From the data that follows, copy every line holding the string "entry".

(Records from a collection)
═══

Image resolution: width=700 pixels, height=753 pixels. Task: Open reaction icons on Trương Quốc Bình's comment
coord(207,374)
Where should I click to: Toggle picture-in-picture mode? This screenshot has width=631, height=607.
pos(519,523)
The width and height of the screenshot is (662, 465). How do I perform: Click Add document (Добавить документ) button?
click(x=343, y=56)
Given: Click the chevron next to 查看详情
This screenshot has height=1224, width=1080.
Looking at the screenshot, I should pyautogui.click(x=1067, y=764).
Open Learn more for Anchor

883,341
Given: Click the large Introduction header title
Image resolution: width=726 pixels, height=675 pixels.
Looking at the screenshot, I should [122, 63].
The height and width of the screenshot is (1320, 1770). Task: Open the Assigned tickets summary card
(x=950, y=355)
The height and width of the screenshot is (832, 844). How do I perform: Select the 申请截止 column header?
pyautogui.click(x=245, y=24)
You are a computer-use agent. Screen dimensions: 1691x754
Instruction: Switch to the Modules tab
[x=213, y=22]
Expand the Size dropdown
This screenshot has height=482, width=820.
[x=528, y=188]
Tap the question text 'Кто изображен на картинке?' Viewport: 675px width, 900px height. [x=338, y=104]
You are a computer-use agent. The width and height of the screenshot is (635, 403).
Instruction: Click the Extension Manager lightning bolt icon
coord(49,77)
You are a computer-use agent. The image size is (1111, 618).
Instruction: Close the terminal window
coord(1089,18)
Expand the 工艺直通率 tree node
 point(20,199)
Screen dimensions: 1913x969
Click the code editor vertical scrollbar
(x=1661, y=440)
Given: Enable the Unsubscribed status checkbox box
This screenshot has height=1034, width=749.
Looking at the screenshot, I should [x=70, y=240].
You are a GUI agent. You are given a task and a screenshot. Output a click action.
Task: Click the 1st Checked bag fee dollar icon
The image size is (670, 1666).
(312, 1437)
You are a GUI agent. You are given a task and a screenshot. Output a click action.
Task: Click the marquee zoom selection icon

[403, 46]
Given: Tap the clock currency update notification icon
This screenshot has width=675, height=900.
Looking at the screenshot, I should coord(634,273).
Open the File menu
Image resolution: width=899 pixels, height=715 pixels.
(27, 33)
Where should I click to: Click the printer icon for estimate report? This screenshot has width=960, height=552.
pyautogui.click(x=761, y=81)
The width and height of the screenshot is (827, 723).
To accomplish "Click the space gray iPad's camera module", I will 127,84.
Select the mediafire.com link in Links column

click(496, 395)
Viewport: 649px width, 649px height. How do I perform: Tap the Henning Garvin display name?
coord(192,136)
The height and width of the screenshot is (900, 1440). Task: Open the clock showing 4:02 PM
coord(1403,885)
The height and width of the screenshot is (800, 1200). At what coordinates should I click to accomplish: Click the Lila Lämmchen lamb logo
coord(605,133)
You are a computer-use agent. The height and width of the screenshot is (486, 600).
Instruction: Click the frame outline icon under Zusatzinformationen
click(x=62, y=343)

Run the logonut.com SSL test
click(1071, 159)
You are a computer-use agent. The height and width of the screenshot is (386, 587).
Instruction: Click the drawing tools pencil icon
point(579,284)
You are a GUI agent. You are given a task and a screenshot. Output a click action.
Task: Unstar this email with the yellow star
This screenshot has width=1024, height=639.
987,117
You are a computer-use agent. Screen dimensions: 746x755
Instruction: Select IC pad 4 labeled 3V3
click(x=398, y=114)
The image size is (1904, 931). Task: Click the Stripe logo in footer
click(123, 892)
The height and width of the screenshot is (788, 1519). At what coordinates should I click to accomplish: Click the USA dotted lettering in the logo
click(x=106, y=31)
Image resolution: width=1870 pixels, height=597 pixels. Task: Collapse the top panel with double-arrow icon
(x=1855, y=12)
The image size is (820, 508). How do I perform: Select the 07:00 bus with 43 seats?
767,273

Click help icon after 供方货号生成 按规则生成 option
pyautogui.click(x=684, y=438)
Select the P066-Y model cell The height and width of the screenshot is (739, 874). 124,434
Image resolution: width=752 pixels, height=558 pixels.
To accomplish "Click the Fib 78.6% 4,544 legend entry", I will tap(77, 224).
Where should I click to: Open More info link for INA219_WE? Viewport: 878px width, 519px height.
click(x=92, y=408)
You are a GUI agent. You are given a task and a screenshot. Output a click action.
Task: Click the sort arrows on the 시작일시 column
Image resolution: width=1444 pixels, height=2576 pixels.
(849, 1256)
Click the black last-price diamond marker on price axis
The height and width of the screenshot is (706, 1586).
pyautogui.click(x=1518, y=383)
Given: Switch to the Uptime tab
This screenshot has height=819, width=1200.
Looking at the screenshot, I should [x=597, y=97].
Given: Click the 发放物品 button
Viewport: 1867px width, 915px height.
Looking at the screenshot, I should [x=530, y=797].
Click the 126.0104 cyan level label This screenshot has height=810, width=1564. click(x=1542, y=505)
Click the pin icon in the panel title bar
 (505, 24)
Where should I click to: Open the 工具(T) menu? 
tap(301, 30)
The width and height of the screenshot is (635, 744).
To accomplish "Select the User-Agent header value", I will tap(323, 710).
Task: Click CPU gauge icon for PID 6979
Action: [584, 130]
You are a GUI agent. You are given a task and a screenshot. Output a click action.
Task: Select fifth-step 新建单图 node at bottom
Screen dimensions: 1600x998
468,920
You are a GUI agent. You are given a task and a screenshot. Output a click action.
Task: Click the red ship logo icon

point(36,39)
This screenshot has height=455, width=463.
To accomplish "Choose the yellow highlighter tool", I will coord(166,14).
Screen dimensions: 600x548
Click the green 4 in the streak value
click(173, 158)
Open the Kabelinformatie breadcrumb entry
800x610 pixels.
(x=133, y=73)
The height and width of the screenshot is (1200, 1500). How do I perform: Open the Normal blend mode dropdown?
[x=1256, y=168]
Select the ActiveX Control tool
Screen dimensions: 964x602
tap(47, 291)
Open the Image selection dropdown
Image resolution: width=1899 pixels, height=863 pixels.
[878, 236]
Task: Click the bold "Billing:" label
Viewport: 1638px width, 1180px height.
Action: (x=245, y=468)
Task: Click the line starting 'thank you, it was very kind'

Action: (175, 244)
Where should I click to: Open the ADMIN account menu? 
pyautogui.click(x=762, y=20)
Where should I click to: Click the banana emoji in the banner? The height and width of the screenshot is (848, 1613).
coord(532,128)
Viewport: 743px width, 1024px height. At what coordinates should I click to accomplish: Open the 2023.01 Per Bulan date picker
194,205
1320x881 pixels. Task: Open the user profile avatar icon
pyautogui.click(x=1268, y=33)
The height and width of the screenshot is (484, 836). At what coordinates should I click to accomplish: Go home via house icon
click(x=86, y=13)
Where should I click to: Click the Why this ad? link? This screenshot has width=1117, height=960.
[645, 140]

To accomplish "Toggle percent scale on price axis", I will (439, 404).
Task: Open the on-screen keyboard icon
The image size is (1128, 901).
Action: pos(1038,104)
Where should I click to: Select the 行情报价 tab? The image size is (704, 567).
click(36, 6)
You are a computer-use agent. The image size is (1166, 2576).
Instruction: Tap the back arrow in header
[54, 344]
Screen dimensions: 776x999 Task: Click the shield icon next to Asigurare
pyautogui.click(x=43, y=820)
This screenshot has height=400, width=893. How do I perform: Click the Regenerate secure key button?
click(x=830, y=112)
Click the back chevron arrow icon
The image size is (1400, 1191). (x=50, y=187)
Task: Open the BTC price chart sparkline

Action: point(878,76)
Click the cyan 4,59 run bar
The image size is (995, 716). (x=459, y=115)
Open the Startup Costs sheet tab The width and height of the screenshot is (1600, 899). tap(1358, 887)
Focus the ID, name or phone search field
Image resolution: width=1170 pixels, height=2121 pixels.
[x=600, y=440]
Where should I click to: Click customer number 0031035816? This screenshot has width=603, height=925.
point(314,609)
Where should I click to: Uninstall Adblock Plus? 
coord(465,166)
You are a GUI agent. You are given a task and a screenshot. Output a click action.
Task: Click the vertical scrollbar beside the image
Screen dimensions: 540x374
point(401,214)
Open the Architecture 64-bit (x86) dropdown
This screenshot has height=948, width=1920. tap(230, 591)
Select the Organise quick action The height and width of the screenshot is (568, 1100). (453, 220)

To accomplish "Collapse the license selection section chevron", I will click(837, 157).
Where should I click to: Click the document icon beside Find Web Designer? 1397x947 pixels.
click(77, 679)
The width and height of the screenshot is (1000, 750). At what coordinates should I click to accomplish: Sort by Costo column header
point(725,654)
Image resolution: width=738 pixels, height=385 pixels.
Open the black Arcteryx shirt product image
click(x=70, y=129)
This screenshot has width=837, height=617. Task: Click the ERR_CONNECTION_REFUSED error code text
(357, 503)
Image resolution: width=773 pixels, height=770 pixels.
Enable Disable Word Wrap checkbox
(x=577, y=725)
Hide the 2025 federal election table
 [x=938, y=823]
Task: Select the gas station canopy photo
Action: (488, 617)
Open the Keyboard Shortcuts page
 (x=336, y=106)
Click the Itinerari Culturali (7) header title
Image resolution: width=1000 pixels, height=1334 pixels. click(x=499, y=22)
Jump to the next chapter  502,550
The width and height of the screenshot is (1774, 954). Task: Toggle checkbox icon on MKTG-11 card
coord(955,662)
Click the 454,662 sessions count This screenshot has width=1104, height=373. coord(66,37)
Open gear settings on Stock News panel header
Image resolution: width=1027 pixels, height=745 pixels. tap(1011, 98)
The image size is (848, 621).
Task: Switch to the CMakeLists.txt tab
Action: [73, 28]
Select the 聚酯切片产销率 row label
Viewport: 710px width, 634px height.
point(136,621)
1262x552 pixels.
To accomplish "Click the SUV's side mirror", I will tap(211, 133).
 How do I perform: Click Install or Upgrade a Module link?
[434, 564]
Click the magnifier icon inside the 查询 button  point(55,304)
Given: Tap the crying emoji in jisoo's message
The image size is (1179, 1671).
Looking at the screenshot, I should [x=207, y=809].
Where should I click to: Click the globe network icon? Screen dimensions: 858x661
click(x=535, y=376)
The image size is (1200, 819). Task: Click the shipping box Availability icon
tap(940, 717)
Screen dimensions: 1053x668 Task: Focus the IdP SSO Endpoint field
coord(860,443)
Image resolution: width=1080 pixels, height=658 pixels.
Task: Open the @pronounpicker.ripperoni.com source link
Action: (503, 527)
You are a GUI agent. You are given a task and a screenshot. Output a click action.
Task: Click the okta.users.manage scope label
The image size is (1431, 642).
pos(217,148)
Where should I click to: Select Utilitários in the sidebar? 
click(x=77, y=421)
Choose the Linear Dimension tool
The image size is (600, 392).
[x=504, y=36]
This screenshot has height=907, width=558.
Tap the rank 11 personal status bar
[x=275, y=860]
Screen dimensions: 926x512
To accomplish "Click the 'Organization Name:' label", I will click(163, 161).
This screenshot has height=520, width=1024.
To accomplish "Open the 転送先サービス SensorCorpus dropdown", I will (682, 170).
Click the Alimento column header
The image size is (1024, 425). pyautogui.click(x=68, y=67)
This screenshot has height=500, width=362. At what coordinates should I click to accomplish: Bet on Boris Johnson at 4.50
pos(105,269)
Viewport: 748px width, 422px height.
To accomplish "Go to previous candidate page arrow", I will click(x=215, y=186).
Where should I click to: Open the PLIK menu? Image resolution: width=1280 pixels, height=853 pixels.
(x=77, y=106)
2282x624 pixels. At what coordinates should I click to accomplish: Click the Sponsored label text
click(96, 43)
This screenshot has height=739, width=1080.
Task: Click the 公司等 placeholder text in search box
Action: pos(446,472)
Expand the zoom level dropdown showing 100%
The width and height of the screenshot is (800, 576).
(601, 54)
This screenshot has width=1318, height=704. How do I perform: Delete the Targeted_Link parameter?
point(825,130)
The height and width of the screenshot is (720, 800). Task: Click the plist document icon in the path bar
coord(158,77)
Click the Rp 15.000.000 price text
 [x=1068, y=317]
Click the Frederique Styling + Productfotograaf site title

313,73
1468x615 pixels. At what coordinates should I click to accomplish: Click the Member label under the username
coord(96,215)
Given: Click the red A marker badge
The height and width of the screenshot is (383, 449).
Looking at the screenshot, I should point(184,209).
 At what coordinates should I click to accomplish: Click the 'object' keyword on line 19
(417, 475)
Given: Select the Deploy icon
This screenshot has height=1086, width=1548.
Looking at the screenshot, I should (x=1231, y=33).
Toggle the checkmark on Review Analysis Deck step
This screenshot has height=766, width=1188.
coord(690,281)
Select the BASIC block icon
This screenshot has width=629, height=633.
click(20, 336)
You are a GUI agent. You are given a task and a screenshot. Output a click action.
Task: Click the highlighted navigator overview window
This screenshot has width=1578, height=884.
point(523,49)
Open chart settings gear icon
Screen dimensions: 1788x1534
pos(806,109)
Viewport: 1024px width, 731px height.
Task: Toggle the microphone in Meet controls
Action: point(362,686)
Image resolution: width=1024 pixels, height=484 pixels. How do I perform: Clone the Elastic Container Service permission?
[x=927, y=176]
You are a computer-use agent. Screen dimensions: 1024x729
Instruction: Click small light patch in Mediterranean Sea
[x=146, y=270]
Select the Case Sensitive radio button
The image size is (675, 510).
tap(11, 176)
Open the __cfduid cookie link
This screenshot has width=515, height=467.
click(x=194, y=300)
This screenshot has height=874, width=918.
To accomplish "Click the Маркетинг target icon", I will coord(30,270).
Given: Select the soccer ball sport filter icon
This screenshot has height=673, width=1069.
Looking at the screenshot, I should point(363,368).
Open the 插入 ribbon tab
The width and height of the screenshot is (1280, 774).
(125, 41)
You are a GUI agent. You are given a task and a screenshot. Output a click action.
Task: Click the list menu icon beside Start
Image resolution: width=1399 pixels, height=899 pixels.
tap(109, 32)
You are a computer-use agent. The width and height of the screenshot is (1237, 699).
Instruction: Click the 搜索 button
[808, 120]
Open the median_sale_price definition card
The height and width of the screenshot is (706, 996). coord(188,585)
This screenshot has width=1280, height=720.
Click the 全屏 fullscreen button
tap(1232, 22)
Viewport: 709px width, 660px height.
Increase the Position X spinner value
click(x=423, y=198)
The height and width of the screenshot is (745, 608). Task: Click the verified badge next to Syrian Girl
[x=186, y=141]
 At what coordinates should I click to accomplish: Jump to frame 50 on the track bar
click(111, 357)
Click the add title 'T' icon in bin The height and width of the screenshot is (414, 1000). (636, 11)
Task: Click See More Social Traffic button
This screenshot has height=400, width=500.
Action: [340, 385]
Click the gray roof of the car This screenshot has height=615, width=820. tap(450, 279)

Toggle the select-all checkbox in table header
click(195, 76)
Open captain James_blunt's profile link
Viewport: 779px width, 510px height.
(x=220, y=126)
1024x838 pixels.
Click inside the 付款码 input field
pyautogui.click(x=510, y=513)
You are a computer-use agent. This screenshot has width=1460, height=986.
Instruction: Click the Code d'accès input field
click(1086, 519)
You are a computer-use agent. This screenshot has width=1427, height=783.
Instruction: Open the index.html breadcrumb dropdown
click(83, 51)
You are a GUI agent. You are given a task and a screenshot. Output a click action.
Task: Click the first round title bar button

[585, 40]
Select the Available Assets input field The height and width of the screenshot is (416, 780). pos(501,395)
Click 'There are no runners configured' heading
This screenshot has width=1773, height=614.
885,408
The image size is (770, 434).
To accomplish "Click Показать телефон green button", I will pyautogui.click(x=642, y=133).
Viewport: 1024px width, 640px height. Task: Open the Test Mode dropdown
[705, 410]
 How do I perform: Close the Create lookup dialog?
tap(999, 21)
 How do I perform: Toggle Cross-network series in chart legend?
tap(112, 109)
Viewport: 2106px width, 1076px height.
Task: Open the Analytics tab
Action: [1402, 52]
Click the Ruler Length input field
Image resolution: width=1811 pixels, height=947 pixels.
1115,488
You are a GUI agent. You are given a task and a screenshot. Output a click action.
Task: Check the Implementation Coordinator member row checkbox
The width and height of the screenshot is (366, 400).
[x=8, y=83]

═══

§ **RESPONSE**:
To accomplish "Click the Fib 78.6% 4,544 legend entry", I will tap(77, 224).
Open the Kabelinformatie breadcrumb entry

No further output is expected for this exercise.